Café Society, Woody Allen’s new period comedy-drama, focuses on young Bobby Dorfman (Jesse Eisenberg), who moves from Manhattan to 1930’s Hollywood, starts working for his uncle Phil (Steve Carell), and falls for his secretary Vonnie (Kristen Stewart). This leads to a series of twists and an adventure filled with romance and crime.
Earlier this week, I saw an early screening of Woody Allen’s latest feature, Cafe Society, which Allen also wrote, and even narrated himself. Woody Allen is one of the many fantastic faces behind the cameras and screens of Hollywood. Despite how much effort and ambition he puts into every one of his films, not many of them have been recognized as well worth remembering, with the exceptions of Midnight in Paris and Blue Jasmine. Is Cafe Society able to hold up to what Allen can really do? From a directing standpoint, mostly. Allen does a fantastic job bringing the ’30’s back to life with the vivid sets, costume design, and striking cinematography, all of which pay homage to the way films in the ’30’s were shot and made. Although the Coen brothers’ Hail, Caesar! from earlier this year did a much better job bringing the old days of Hollywood back to life and making me feel like I was watching a film from decades ago (and with a smaller budget than Cafe Society), Allen still tries his best to bring both the old Hollywood scenery to life, as well as the late night party terrain of New York. Allen always cares a lot about his characters, which really shows here. The cast gives it their best, with Jesse Eisenberg playing another one of those “young characters in a big world”, and once again, Kristen Stewart plays Eisenberg’s love interest. We’ve seen these two actors onscreen together many times before, but there’s always something new with their characters that we haven’t seen before. Eisenberg is quite hilarious in this film and he carries the film along very well. Steve Carell is also a standout here, with some great lines and a personality that he delivers very well. Another thing that the movie handles very well is its humor. Every instance of comedy was written superbly and made me crack up. Also, if you don’t know who the movie’s narrator is, save that surprise for after you watch the movie, if you don’t happen to recognize whose voice it is during the film.
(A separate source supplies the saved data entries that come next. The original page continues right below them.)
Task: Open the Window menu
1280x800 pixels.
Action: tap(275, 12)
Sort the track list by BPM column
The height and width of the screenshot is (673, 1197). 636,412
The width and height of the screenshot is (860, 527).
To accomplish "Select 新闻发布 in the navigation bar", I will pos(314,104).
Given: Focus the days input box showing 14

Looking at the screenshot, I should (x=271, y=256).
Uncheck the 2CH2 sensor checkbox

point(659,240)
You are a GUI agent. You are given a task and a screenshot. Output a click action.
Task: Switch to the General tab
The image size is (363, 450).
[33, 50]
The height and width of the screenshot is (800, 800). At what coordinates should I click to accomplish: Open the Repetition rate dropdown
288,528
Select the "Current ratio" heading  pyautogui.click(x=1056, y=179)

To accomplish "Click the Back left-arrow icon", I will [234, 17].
The place where the movie really struggles and does not hold up at all is the story. The movie starts out as an entertaining dramedy set in the ’30s, which quickly turns into a romantic film. I only started to have a problem with this later, when every twist is revealed too quickly and the dramatic irony is sacrificed. Following this is just a bunch of scenes that take the film nowhere, although there is a subplot in the film that managed to work. Fortunately, the movie’s humor is consistent and never dropped, but the movie’s plot became so aimless and got to a point when it felt uncomfortable to watch, and soaked away almost everything else that made it entertaining. I never understand where the film was aiming and why. Not every movie has a message, but every movie goes a certain direction for a reason. Allen’s films usually end by either trying to teach you something, or by showing how the characters have changed throughout the film. There was absolutely none of that in this film. When I got out of the film, I was still wondering, “What was this movie trying to teach me? How did the characters change throughout the movie and how did the film’s events even affect them?” The film’s ending was probably when Allen gave up on the screenplay and decided to give the movie and abrupt ending instead of a more thoughtful one. I can imagine how much better this movie would have been of Allen wasn’t trying to leave his comfort zone with the writing. The scenery, cast and humor are all spot-on and help bring this movie a lively surrounding and feel, but the story ultimately plummets and didn’t feel like Allen put in his best work. If you’re a fan of Woody Allen’s movies, then you may want to see Cafe Society, but otherwise, I wouldn’t strongly recommend this film.